- _PROBLEM_
Give the lines from the line containing "Viewport: 752px width, 842px" up to and including the line containing "coord(140,709)" as a two-column CSV with the columns text and answer. Write one row per answer, with the text in one quoted field and its answer in another, line breaks turned into spaces and the pictures left out.

- _DATASET EXTRACT_
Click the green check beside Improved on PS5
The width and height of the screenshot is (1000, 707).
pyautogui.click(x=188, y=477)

---

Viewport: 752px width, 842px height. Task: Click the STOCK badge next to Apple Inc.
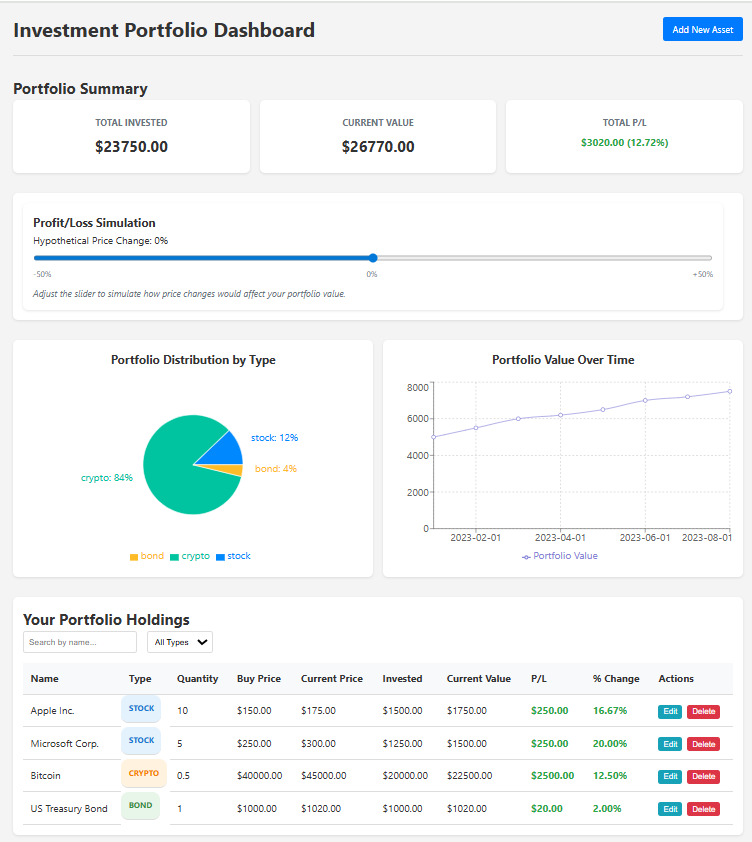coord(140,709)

- _WRITTEN ANSWER_
text,answer
"Viewport: 752px width, 842px height. Task: Click the STOCK badge next to Apple Inc.","coord(140,709)"